- BRIEF -
Format the lines of the material as a JSON list of strings, one string per line and no blank lines, starting with the line containing "Image resolution: width=917" and going on through the line containing "Action: [72, 181]".

Target position records
---*---

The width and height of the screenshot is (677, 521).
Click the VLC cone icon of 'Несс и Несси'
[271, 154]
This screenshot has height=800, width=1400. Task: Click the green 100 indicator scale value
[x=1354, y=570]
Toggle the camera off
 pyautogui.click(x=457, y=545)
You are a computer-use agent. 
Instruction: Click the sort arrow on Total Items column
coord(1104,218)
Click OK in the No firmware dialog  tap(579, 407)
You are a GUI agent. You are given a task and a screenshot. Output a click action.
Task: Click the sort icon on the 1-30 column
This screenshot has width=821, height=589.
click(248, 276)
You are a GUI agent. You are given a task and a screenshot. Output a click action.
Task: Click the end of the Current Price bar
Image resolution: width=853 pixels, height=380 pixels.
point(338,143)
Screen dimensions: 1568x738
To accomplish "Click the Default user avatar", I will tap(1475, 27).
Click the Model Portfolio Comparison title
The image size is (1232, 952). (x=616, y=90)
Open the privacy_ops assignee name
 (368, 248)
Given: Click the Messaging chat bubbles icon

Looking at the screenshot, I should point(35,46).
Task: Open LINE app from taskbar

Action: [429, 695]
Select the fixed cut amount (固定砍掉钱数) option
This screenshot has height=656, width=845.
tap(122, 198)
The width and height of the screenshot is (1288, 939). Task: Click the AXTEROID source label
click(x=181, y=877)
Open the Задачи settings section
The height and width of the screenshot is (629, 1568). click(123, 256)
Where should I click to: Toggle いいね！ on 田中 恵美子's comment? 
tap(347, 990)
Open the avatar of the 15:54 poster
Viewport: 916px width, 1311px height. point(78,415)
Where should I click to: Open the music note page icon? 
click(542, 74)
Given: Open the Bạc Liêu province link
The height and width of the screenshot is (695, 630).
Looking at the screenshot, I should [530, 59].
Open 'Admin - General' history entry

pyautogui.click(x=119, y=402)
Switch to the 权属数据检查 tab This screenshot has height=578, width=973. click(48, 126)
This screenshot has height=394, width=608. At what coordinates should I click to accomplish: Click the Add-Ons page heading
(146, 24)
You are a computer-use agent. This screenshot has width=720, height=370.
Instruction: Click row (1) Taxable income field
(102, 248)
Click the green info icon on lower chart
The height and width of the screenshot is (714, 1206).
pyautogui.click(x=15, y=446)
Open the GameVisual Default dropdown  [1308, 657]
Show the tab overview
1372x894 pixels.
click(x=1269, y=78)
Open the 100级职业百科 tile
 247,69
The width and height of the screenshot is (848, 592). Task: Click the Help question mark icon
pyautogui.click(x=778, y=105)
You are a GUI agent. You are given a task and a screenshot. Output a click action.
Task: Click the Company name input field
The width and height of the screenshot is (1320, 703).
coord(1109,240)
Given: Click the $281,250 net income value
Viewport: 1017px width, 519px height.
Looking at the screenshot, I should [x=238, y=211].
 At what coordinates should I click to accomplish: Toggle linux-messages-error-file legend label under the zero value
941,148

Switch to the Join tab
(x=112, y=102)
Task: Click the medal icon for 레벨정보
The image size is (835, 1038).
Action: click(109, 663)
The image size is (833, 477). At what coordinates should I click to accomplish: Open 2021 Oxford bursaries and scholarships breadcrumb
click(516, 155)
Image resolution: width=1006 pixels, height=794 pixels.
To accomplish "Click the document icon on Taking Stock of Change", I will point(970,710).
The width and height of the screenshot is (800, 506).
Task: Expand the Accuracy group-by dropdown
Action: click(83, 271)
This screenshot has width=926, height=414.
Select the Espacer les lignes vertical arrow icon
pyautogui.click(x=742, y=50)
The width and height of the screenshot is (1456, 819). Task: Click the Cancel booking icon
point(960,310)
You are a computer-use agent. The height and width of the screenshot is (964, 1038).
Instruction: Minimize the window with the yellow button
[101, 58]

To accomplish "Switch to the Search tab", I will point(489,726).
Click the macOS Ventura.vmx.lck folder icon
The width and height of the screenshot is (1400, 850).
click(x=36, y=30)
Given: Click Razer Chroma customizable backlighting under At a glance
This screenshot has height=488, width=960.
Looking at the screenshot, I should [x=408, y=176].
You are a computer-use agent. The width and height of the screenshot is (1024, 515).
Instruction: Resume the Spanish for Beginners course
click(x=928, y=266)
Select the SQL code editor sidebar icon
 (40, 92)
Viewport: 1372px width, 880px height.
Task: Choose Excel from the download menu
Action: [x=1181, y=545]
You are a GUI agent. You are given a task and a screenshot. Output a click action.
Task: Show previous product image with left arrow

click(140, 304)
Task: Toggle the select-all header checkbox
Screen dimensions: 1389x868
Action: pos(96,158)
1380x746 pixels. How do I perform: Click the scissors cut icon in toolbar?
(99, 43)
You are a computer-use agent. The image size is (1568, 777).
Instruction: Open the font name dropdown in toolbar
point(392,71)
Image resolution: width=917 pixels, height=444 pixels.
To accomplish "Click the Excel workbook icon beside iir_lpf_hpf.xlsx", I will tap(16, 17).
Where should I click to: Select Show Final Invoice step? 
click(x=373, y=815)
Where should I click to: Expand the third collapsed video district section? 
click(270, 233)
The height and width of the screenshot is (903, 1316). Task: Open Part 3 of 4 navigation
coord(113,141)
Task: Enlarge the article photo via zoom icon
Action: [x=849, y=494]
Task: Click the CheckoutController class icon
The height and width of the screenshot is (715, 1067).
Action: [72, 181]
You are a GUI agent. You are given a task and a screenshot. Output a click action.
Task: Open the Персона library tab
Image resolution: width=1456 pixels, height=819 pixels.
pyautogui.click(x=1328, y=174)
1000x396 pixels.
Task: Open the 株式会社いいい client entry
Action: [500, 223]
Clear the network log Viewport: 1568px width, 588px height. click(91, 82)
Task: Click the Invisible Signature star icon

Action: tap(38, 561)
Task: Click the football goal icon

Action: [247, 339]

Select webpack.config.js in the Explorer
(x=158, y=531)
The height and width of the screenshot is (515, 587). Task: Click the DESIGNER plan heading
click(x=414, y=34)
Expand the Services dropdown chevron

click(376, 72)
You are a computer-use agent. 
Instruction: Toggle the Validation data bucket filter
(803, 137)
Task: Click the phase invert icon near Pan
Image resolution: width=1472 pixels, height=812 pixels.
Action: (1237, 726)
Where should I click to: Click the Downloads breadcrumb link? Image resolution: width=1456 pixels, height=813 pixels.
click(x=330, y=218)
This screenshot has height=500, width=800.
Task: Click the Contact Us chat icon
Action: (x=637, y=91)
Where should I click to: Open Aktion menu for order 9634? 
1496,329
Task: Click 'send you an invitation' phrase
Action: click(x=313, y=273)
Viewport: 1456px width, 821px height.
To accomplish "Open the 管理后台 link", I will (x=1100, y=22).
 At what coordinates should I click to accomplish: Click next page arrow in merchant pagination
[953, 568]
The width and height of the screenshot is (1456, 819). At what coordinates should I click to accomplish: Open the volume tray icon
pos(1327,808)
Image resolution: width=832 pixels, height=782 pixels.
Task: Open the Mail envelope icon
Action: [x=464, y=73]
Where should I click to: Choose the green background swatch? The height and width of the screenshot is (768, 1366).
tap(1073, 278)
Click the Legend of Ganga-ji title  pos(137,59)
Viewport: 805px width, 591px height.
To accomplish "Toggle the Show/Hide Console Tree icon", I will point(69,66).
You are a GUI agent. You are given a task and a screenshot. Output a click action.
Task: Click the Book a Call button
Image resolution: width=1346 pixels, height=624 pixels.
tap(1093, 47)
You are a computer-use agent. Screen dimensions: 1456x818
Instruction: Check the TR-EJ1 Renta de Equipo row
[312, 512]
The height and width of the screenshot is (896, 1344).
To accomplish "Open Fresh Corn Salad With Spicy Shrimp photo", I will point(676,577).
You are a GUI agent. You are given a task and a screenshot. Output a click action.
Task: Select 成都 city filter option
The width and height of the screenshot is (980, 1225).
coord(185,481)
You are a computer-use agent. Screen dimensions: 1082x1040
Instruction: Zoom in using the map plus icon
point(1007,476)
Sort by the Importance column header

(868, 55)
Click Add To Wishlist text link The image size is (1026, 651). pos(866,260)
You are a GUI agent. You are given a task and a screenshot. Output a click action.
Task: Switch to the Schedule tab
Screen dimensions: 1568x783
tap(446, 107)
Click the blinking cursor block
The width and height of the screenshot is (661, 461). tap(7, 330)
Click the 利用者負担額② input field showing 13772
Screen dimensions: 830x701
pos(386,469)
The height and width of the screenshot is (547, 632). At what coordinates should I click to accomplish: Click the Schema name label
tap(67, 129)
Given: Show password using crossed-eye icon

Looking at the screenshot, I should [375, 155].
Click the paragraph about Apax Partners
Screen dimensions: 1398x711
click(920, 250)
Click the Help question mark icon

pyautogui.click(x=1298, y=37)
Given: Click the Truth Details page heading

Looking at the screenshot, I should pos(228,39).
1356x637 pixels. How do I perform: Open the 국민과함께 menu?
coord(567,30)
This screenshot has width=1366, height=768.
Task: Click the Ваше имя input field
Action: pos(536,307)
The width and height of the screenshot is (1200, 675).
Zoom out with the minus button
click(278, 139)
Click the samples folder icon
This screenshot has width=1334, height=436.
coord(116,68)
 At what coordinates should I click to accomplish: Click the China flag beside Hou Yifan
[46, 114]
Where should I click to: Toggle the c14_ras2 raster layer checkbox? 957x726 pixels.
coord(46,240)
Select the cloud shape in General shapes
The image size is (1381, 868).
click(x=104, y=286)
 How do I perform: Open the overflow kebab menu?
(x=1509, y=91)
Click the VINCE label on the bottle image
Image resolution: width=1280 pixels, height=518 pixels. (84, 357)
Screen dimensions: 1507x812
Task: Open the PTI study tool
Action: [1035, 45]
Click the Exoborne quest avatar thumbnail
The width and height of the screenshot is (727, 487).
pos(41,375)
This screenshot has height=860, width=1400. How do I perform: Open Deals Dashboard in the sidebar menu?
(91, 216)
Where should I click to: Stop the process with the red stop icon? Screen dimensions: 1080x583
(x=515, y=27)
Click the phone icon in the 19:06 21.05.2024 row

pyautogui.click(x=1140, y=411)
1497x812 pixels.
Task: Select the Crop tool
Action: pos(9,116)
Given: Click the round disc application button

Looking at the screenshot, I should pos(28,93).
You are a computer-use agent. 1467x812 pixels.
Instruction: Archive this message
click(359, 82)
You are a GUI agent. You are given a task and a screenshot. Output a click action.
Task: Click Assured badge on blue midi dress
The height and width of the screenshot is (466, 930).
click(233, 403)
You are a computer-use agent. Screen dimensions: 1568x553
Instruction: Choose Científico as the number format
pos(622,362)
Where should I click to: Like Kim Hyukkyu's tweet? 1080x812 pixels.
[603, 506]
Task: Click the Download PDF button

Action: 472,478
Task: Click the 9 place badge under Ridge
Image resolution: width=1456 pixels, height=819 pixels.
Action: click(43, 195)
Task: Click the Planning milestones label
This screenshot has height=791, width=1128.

---*---

- SOLUTION FOR THIS EXERCISE -
[
  "Image resolution: width=917 pixels, height=444 pixels.",
  "To accomplish \"Click the Excel workbook icon beside iir_lpf_hpf.xlsx\", I will tap(16, 17).",
  "Where should I click to: Select Show Final Invoice step? ",
  "click(x=373, y=815)",
  "Where should I click to: Expand the third collapsed video district section? ",
  "click(270, 233)",
  "The height and width of the screenshot is (903, 1316). Task: Open Part 3 of 4 navigation",
  "coord(113,141)",
  "Task: Enlarge the article photo via zoom icon",
  "Action: [x=849, y=494]",
  "Task: Click the CheckoutController class icon",
  "The height and width of the screenshot is (715, 1067).",
  "Action: [72, 181]"
]